[Collected data]
++++++

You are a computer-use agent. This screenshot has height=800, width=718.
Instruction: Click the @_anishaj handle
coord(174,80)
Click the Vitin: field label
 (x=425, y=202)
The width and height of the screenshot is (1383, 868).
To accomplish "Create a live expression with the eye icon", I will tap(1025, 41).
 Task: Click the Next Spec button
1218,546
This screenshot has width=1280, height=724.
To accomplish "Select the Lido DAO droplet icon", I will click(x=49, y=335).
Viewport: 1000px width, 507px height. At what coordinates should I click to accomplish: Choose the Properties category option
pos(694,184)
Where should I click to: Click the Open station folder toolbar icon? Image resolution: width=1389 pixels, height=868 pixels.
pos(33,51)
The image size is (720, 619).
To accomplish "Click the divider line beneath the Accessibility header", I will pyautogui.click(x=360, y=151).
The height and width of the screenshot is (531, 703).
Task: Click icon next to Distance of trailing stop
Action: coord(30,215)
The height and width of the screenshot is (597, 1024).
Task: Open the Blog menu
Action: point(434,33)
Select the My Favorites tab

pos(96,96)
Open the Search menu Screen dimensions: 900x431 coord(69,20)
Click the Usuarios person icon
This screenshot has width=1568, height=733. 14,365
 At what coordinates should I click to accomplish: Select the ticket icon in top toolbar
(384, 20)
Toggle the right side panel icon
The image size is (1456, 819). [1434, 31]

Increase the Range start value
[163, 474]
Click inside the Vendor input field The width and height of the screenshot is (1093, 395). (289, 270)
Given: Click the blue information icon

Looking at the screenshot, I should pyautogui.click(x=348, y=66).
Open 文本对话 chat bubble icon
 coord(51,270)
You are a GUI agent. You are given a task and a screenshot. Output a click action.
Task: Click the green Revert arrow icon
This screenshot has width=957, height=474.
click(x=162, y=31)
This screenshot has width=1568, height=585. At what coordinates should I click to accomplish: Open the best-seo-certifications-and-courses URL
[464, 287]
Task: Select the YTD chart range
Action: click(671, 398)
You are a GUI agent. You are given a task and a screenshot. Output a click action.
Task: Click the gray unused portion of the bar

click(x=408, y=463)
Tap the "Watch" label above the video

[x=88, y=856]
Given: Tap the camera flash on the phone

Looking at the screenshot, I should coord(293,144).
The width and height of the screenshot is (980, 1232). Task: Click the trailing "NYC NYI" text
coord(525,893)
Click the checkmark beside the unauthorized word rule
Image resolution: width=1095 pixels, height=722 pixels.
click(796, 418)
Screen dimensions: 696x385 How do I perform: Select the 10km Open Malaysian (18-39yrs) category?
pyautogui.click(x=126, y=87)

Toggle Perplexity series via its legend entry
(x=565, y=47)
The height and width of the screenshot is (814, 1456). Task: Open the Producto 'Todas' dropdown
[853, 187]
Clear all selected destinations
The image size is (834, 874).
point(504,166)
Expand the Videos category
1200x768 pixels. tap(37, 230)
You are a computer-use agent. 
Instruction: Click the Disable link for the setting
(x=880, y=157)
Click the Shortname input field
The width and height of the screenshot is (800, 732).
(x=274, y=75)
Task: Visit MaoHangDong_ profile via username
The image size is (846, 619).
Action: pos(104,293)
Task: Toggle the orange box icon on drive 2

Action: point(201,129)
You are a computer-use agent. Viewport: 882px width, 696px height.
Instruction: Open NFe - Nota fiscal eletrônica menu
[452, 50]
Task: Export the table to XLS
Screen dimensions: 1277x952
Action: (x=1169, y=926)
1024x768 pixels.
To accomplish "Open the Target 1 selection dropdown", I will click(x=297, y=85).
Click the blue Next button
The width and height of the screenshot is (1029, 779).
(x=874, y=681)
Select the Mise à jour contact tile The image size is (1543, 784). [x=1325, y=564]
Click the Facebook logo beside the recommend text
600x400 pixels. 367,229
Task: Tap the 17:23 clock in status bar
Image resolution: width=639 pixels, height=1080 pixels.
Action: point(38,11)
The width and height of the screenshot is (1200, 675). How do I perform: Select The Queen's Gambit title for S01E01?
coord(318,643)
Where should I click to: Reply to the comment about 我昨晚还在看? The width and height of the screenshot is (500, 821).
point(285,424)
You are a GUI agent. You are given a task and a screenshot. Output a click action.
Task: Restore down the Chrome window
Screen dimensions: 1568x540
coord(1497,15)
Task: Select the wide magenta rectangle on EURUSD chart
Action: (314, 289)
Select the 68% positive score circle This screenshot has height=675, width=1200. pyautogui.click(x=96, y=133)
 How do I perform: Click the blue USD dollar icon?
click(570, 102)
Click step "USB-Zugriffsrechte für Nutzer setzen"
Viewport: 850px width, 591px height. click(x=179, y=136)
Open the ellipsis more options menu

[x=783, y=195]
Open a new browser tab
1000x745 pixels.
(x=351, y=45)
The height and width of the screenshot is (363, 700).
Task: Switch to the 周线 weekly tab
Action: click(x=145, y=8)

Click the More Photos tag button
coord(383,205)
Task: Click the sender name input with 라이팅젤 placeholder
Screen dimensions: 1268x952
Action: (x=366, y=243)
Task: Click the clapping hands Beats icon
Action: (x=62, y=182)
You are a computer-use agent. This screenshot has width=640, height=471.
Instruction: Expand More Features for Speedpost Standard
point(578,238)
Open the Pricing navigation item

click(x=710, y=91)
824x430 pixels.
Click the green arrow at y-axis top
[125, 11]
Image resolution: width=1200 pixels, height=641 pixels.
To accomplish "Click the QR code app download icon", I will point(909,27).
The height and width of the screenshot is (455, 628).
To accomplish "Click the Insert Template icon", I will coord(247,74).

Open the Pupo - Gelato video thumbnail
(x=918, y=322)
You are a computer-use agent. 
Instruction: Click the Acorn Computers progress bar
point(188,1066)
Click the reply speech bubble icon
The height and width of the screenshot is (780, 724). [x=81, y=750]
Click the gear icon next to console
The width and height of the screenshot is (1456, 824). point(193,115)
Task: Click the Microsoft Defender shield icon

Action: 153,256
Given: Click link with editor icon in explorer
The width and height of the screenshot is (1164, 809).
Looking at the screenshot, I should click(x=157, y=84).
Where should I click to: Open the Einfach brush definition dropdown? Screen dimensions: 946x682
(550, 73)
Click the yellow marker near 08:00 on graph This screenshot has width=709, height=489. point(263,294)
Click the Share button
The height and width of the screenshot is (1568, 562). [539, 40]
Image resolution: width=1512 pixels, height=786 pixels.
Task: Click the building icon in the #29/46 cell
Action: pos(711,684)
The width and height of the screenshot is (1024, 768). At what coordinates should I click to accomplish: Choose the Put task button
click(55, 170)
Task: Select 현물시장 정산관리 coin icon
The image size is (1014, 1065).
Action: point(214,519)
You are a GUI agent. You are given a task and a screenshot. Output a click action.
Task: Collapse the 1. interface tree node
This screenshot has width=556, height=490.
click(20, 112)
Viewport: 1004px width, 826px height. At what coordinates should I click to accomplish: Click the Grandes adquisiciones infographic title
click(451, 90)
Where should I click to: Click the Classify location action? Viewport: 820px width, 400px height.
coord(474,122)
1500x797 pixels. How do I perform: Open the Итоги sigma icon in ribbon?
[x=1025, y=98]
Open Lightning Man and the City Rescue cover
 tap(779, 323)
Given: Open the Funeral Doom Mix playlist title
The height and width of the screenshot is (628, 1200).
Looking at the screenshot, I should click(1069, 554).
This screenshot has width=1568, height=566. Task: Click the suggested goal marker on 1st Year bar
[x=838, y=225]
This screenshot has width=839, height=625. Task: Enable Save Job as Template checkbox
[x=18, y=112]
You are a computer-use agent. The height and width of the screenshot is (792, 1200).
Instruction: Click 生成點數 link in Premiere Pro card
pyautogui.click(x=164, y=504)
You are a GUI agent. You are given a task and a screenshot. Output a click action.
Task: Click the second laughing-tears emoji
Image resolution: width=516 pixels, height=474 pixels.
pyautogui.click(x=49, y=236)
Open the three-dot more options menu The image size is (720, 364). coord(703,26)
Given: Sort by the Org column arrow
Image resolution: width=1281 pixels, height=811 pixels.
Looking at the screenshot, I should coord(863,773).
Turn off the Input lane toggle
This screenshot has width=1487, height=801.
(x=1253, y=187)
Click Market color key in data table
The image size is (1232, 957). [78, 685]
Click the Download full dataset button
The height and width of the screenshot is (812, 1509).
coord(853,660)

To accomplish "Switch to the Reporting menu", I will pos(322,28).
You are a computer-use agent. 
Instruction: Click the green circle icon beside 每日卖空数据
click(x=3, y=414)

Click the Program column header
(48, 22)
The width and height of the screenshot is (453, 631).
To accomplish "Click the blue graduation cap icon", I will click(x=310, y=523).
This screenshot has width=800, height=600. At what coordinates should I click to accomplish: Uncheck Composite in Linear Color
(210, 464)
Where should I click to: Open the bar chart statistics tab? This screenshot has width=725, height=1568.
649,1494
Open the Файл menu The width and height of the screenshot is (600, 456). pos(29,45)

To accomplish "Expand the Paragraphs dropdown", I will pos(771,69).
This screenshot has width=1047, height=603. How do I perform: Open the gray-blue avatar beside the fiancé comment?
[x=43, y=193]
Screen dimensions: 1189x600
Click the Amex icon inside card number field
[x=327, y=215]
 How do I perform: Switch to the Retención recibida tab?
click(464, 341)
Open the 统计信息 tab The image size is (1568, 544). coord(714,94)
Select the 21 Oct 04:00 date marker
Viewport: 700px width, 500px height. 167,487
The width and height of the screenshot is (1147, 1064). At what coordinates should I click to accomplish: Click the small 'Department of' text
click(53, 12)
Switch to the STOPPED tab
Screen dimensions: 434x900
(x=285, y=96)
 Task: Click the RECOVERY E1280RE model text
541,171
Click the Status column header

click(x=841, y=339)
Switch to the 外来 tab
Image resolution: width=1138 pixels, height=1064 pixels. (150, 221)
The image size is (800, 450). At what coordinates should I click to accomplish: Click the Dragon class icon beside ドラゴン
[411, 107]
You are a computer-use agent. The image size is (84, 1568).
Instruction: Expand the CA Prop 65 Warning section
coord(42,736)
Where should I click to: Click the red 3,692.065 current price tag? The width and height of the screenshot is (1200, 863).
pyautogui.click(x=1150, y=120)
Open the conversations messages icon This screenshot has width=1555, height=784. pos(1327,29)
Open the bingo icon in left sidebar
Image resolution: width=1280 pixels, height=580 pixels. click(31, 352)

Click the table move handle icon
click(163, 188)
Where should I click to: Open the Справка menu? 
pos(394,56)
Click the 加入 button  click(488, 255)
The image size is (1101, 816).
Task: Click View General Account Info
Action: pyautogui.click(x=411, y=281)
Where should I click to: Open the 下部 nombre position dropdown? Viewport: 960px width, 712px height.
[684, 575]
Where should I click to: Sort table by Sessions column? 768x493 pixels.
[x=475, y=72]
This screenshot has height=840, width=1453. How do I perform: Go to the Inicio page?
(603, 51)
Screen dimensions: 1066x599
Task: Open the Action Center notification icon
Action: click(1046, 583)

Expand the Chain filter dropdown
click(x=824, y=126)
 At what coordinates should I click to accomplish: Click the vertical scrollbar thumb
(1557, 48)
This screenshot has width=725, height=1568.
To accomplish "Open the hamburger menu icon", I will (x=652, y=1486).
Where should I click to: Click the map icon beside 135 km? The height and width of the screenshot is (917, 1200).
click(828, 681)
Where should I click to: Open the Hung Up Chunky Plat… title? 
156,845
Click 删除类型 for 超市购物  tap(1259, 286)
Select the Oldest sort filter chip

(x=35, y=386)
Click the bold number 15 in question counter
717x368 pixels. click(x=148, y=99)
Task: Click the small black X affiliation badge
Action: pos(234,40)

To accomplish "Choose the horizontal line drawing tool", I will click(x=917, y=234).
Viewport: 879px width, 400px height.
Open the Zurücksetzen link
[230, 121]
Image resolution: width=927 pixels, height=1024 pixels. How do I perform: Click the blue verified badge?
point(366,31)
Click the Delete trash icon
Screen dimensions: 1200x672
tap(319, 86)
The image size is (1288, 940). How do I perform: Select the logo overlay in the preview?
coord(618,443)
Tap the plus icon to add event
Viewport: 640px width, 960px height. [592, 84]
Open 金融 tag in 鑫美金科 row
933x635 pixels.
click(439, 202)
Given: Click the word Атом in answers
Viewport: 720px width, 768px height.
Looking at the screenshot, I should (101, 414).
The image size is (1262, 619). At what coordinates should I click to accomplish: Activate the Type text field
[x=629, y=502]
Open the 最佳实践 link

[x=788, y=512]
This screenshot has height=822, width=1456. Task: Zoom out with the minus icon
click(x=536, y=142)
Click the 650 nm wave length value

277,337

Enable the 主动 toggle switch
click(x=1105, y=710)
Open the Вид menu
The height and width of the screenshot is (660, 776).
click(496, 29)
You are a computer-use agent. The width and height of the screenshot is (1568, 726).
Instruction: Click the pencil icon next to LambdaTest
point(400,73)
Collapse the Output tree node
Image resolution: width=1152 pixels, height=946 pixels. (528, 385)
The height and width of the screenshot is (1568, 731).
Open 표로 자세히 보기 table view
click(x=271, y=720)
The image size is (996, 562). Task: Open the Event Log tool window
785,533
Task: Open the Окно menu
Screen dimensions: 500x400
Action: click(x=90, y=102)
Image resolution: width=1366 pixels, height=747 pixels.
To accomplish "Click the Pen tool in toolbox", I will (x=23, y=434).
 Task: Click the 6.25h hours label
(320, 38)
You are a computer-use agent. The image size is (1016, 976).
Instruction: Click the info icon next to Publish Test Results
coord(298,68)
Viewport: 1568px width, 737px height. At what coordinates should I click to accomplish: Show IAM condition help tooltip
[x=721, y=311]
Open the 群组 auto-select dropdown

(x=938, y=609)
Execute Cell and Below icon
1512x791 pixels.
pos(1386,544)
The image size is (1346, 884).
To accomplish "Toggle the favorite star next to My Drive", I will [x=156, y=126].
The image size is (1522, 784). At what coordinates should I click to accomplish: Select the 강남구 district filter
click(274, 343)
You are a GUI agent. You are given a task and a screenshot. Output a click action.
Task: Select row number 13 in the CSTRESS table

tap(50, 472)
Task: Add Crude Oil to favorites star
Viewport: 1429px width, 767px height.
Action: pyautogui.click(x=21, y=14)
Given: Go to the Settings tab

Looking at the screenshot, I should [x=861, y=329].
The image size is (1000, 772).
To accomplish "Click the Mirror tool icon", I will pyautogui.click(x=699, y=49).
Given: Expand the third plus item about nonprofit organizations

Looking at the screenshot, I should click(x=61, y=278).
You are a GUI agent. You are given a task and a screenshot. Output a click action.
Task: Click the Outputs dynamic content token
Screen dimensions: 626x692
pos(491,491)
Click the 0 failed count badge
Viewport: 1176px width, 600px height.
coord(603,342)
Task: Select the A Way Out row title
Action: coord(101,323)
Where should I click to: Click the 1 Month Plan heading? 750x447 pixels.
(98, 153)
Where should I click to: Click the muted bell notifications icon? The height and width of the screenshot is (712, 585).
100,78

++++++

TO DO |
I'd like an exact copy of the lines above, from the very first one through the line that contains "The width and height of the screenshot is (1383, 868).", with nothing else added.

REPLY TO THE EXERCISE |
You are a computer-use agent. This screenshot has height=800, width=718.
Instruction: Click the @_anishaj handle
coord(174,80)
Click the Vitin: field label
 (x=425, y=202)
The width and height of the screenshot is (1383, 868).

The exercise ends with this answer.